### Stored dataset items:
· · ·

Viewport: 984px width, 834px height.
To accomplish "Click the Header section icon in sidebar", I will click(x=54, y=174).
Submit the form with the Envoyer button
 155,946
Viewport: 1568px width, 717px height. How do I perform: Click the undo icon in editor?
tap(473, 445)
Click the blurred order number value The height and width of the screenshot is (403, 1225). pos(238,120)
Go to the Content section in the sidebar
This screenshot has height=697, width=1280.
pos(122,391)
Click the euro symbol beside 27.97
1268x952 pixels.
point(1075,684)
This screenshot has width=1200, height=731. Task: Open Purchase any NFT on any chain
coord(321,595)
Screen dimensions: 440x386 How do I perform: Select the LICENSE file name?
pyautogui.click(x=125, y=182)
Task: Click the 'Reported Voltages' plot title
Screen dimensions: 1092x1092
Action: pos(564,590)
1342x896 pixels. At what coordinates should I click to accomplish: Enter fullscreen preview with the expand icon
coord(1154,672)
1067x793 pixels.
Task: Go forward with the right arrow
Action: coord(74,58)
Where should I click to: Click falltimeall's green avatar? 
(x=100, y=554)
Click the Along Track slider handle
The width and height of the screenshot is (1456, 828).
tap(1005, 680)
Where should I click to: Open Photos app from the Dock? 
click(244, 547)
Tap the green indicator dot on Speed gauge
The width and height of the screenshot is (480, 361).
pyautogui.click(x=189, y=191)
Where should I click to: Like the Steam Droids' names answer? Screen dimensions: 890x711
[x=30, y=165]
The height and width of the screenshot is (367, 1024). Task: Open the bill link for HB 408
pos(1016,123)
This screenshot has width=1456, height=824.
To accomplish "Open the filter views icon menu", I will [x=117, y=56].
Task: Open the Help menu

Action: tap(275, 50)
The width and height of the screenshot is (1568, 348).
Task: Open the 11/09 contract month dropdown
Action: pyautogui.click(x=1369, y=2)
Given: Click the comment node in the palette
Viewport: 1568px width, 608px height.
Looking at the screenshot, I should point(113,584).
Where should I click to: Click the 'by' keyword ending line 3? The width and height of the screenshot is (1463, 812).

· · ·

### Your task:
Retype every entry without changing anything.

### Written response:
Viewport: 984px width, 834px height.
To accomplish "Click the Header section icon in sidebar", I will click(x=54, y=174).
Submit the form with the Envoyer button
 155,946
Viewport: 1568px width, 717px height. How do I perform: Click the undo icon in editor?
tap(473, 445)
Click the blurred order number value The height and width of the screenshot is (403, 1225). pos(238,120)
Go to the Content section in the sidebar
This screenshot has height=697, width=1280.
pos(122,391)
Click the euro symbol beside 27.97
1268x952 pixels.
point(1075,684)
This screenshot has width=1200, height=731. Task: Open Purchase any NFT on any chain
coord(321,595)
Screen dimensions: 440x386 How do I perform: Select the LICENSE file name?
pyautogui.click(x=125, y=182)
Task: Click the 'Reported Voltages' plot title
Screen dimensions: 1092x1092
Action: pos(564,590)
1342x896 pixels. At what coordinates should I click to accomplish: Enter fullscreen preview with the expand icon
coord(1154,672)
1067x793 pixels.
Task: Go forward with the right arrow
Action: coord(74,58)
Where should I click to: Click falltimeall's green avatar? 
(x=100, y=554)
Click the Along Track slider handle
The width and height of the screenshot is (1456, 828).
tap(1005, 680)
Where should I click to: Open Photos app from the Dock? 
click(244, 547)
Tap the green indicator dot on Speed gauge
The width and height of the screenshot is (480, 361).
pyautogui.click(x=189, y=191)
Where should I click to: Like the Steam Droids' names answer? Screen dimensions: 890x711
[x=30, y=165]
The height and width of the screenshot is (367, 1024). Task: Open the bill link for HB 408
pos(1016,123)
This screenshot has width=1456, height=824.
To accomplish "Open the filter views icon menu", I will [x=117, y=56].
Task: Open the Help menu

Action: tap(275, 50)
The width and height of the screenshot is (1568, 348).
Task: Open the 11/09 contract month dropdown
Action: pyautogui.click(x=1369, y=2)
Given: Click the comment node in the palette
Viewport: 1568px width, 608px height.
Looking at the screenshot, I should point(113,584).
Where should I click to: Click the 'by' keyword ending line 3? The width and height of the screenshot is (1463, 812).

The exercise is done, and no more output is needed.